Excerpts from a dataset |
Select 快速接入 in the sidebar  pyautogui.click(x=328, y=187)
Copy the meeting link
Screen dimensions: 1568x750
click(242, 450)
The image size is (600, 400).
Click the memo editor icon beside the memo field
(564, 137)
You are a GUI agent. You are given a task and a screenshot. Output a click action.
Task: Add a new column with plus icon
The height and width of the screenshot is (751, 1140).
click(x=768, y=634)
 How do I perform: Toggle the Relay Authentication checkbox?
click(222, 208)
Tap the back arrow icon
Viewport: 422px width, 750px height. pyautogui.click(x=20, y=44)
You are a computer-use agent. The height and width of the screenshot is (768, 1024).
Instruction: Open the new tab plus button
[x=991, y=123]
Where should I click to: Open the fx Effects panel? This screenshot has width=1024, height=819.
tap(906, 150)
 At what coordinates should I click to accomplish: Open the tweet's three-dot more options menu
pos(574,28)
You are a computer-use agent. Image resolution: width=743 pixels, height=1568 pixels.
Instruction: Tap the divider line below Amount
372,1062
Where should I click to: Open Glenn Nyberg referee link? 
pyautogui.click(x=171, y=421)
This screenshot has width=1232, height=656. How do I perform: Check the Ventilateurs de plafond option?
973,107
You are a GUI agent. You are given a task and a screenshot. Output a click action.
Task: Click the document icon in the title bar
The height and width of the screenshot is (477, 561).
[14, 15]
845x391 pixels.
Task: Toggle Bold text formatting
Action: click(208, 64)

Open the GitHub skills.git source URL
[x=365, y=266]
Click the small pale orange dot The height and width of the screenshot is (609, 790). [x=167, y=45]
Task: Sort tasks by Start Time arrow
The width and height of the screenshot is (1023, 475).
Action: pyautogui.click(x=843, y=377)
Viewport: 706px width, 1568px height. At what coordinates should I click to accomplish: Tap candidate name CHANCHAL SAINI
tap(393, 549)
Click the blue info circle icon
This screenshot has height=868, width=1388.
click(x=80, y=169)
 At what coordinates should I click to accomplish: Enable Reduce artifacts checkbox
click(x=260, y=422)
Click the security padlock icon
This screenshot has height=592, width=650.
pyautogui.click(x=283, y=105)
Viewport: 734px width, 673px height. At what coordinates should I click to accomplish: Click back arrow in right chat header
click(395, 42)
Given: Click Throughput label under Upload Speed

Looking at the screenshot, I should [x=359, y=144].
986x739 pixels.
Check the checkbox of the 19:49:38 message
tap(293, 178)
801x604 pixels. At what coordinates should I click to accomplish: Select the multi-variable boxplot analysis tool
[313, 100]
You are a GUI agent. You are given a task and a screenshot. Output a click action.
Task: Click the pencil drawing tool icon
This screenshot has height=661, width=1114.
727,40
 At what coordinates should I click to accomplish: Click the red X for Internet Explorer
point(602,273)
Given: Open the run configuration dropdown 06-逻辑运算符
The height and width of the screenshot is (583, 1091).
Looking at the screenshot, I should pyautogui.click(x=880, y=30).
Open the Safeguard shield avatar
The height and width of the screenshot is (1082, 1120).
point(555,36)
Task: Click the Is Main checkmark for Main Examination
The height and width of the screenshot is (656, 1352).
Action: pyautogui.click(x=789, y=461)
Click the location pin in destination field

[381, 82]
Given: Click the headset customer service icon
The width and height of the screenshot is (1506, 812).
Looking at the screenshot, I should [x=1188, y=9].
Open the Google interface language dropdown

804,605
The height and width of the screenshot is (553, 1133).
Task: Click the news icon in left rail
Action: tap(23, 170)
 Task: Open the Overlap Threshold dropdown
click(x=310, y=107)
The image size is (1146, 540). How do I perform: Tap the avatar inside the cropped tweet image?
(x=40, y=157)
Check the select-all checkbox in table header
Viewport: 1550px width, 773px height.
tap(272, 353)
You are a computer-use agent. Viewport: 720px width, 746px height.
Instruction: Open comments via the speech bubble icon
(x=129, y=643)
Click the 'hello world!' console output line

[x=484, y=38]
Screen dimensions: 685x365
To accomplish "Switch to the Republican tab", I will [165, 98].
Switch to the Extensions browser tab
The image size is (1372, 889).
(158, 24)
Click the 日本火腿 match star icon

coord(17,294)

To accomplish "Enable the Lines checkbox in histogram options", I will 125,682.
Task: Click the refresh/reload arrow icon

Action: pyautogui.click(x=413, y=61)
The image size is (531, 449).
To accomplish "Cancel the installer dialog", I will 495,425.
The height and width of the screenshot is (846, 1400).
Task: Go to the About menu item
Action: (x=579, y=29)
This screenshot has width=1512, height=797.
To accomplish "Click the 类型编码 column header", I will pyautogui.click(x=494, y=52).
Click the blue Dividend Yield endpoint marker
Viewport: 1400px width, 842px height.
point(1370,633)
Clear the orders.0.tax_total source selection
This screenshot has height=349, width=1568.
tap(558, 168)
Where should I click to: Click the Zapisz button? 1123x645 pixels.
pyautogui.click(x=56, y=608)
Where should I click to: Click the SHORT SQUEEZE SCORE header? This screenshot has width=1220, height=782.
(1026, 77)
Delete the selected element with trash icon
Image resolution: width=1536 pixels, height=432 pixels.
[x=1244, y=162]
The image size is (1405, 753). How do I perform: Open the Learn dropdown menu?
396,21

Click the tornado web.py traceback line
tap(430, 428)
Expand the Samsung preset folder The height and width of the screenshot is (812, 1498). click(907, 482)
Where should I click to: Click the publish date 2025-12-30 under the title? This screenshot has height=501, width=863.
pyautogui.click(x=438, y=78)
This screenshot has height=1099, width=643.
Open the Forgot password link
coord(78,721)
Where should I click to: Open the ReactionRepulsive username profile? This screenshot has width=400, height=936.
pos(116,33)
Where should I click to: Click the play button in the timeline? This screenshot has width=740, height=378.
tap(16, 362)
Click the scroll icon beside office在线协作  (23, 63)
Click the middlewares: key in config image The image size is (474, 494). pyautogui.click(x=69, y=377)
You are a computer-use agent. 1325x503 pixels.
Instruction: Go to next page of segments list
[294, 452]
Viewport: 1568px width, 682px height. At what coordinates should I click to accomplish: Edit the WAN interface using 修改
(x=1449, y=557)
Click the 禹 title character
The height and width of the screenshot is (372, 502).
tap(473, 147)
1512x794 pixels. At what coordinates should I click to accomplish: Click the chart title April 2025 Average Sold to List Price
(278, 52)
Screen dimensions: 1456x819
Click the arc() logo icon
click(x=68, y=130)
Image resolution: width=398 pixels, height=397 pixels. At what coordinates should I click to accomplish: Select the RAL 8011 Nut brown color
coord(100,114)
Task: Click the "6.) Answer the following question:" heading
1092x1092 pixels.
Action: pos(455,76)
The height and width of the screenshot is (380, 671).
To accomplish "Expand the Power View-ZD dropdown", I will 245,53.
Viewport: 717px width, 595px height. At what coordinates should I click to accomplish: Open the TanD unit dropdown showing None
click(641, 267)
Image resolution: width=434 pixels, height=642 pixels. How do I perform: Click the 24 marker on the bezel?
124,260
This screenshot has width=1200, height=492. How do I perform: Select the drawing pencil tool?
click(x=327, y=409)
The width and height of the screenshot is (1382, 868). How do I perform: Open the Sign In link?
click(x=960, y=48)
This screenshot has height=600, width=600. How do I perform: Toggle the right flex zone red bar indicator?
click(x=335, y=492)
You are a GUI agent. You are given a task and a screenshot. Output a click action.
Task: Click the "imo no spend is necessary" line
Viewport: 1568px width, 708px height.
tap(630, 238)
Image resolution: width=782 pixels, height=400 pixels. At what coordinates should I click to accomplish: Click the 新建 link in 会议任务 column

WORK REQUIRED | Your answer should consist of the lines from the line with "986x739 pixels." to the line with "Task: Click the Is" above, repeated exactly, both ends included.

WRITTEN RESPONSE |
986x739 pixels.
Check the checkbox of the 19:49:38 message
tap(293, 178)
801x604 pixels. At what coordinates should I click to accomplish: Select the multi-variable boxplot analysis tool
[313, 100]
You are a GUI agent. You are given a task and a screenshot. Output a click action.
Task: Click the pencil drawing tool icon
This screenshot has height=661, width=1114.
727,40
 At what coordinates should I click to accomplish: Click the red X for Internet Explorer
point(602,273)
Given: Open the run configuration dropdown 06-逻辑运算符
The height and width of the screenshot is (583, 1091).
Looking at the screenshot, I should pyautogui.click(x=880, y=30).
Open the Safeguard shield avatar
The height and width of the screenshot is (1082, 1120).
point(555,36)
Task: Click the Is Main checkmark for Main Examination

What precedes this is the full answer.